- Opening Delimiter -

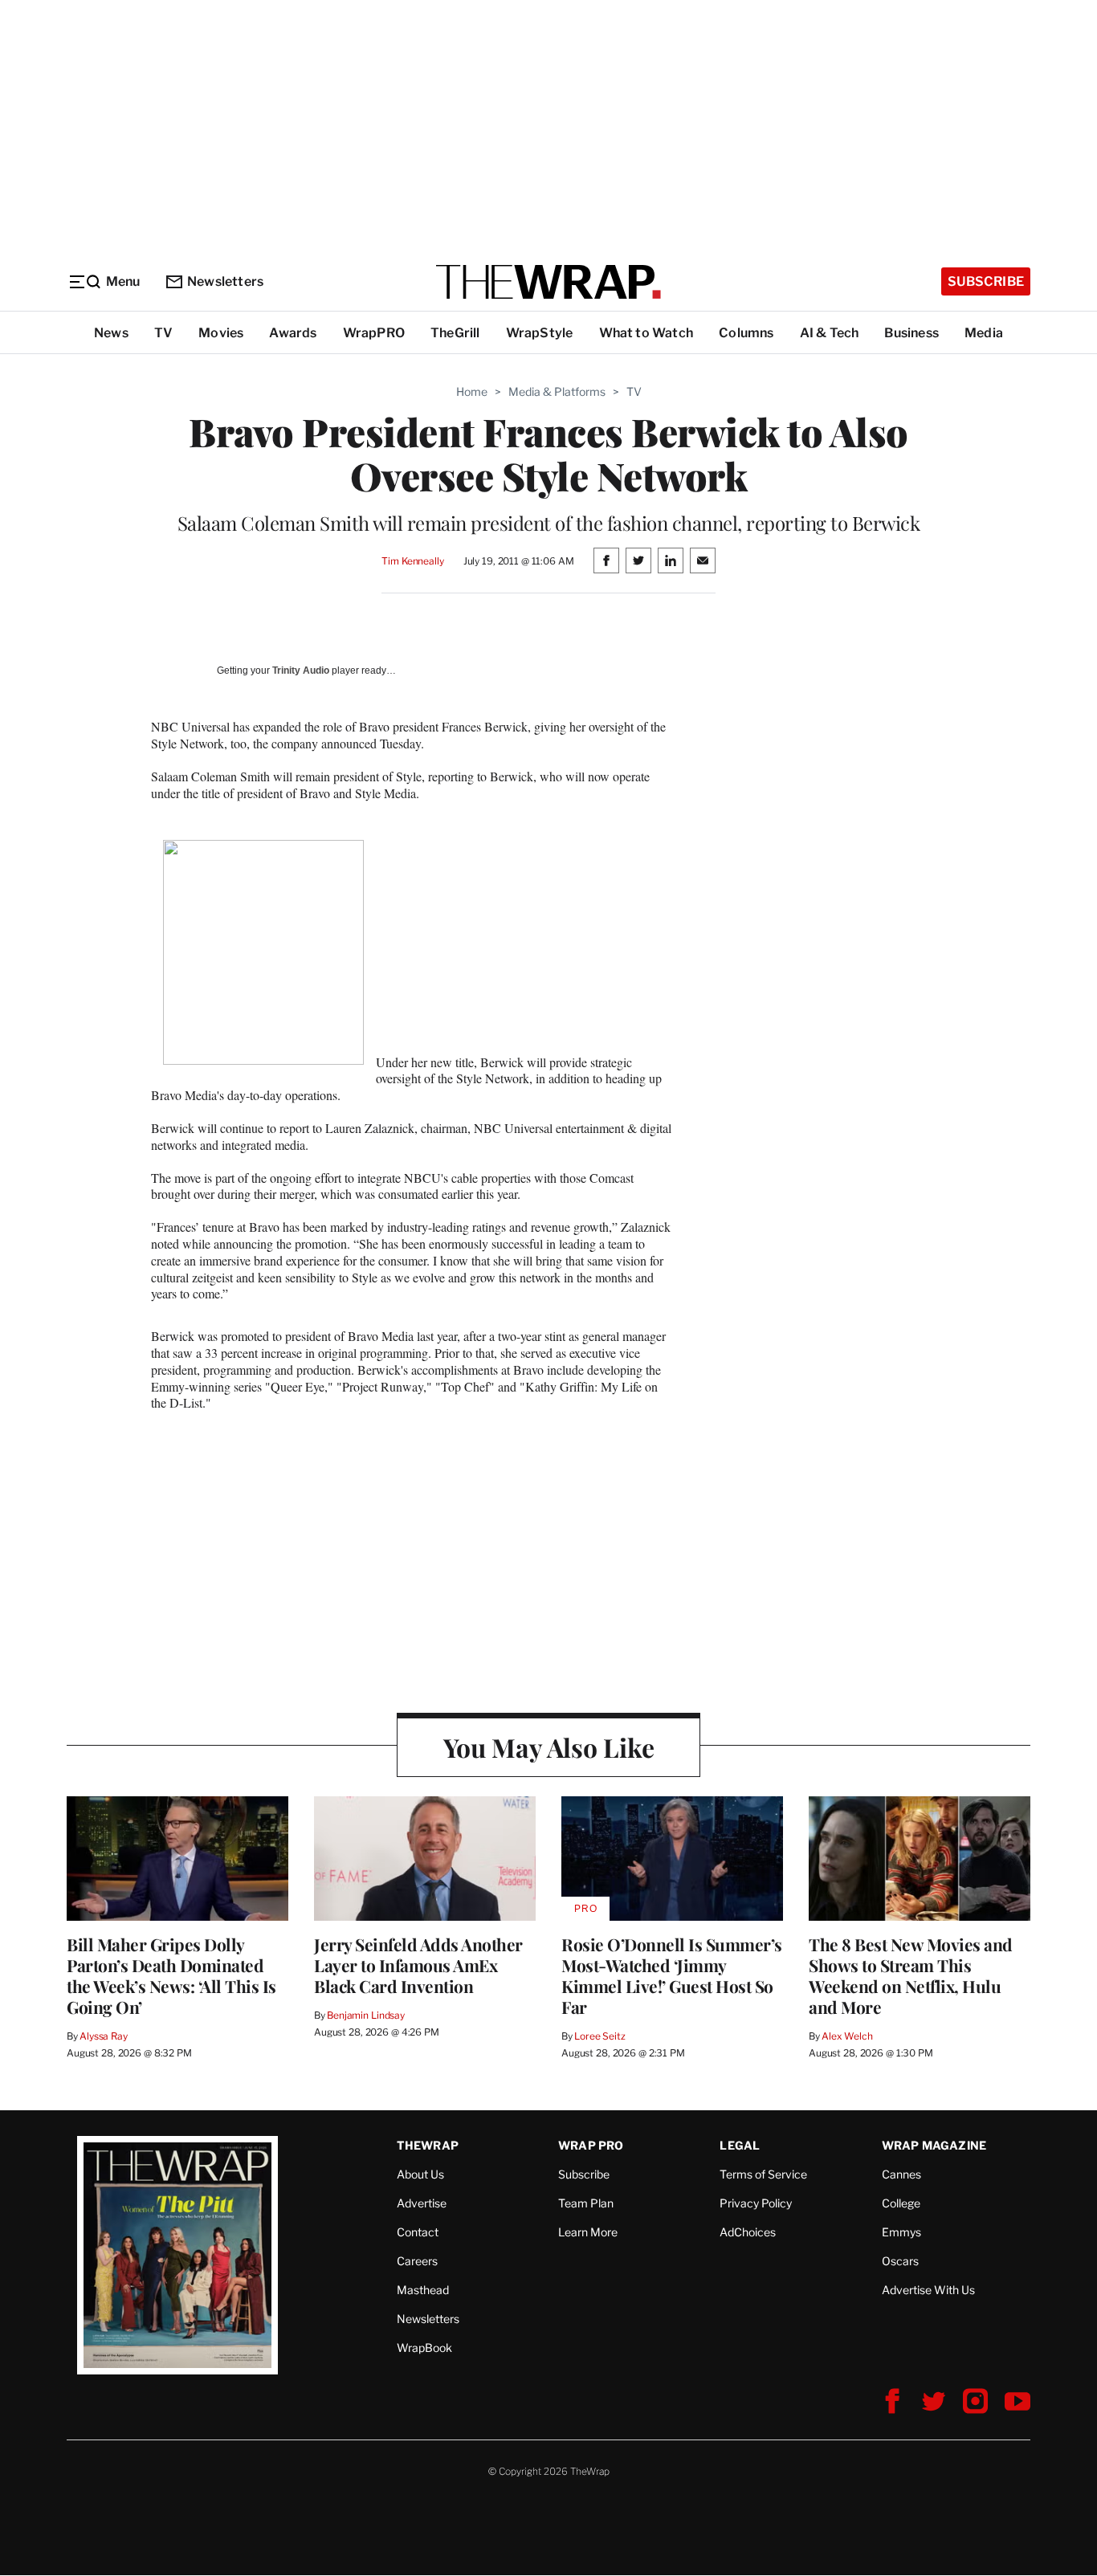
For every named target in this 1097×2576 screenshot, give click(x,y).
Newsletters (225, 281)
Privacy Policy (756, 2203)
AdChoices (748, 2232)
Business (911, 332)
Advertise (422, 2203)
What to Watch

- Closing Delimiter -

### Directions for this task
Give back the whole listing exactly, without pictures.

### Solution to this problem
For every named target in this 1097×2576 screenshot, give click(x,y).
Newsletters (225, 281)
Privacy Policy (756, 2203)
AdChoices (748, 2232)
Business (911, 332)
Advertise (422, 2203)
What to Watch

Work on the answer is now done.